The staple of Georgia football since Mark Richt has arrived has been defense, and 2006 will be no different. Georgia’s defense features two of the best defensive ends in the SEC – Quentin Moses and Charles Johnson – and the deepest and most experienced linebackers in the conference. Georgia has been beaten by more than two touchdowns only twice since Richt arrived (Florida 2001 and LSU (2) 2003), and that’s because of the defense.
The top question mark, or weakness for the Bulldogs is at quarterback – at least for now. Senior Joe Tereshinski will start the season, and if he keeps winning he won’t lose that spot. But if he falters Georgia will throw true freshman Matthew Stafford into the mix, and there’s no telling what to expect then. Also, Georgia’s wide receivers must live up to their potential, and start punishing teams with big plays.
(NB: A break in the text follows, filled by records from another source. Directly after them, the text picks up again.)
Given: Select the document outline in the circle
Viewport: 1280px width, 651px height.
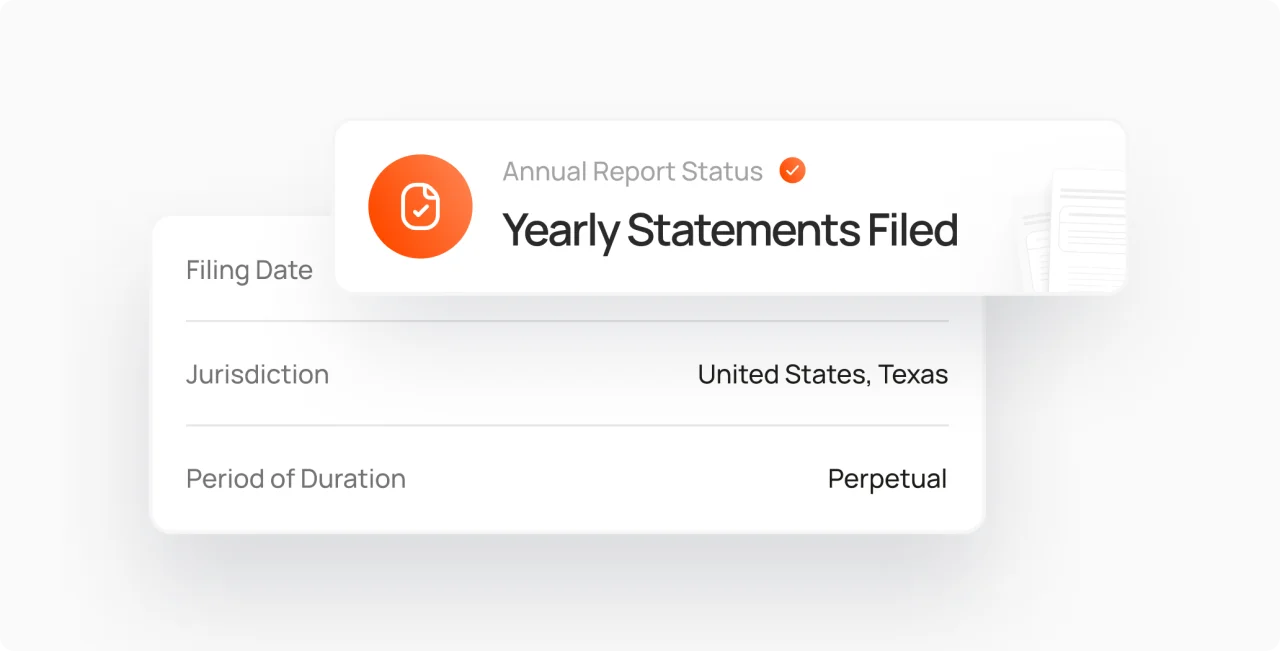Looking at the screenshot, I should tap(421, 205).
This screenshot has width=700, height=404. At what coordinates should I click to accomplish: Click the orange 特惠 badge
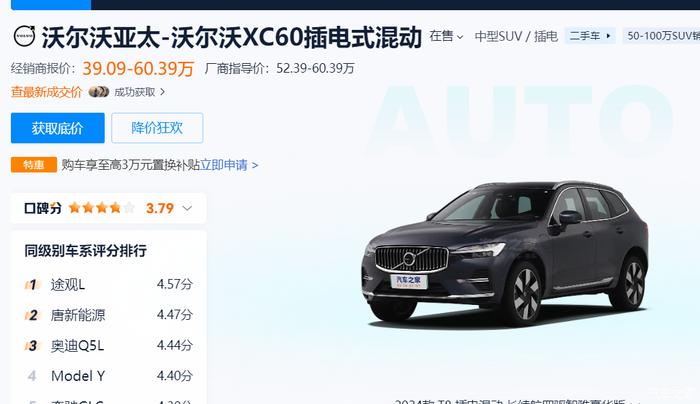click(34, 165)
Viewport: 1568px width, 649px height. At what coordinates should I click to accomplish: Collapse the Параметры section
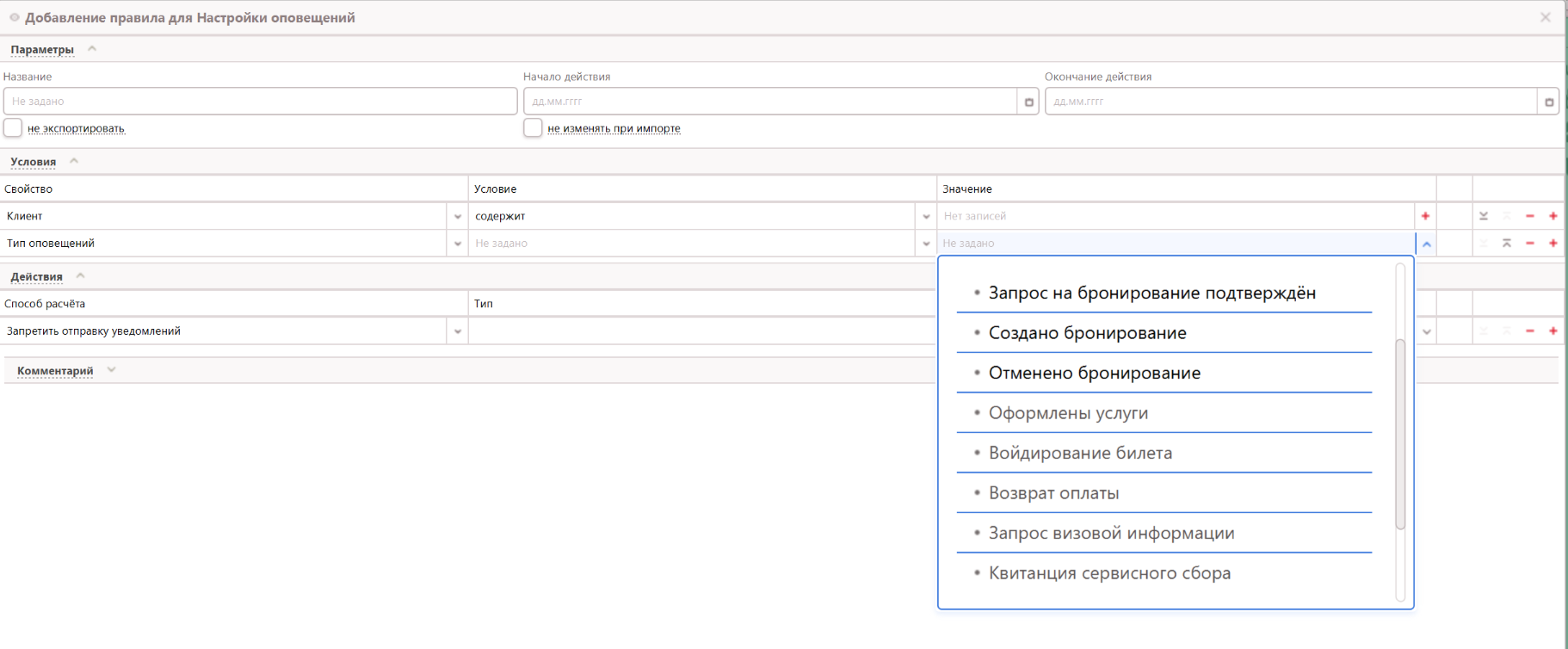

In your opinion, what position or player might provide the biggest surprise for the Bulldogs this season?
Wide receiver is the spot where the Bulldogs could be surprised. There are several talented and athletic pass catchers that could be big-name players by the end of the season. Mohamed Massaquoi has already shown that he’s Georgia’s top receiver, but Kenneth Harris, Mario Raley and A.J. Bryant have to live up to their potential, and start scaring other teams by making big plays. Harris has shown what he can do, but must be more consistent; Raley has been buried in the depth chart his entire career; and Bryant’s confidence must improve – he’s one of the top athletes in the SEC that has not had an impact on his team.
Georgia’s predicted record – 9-3.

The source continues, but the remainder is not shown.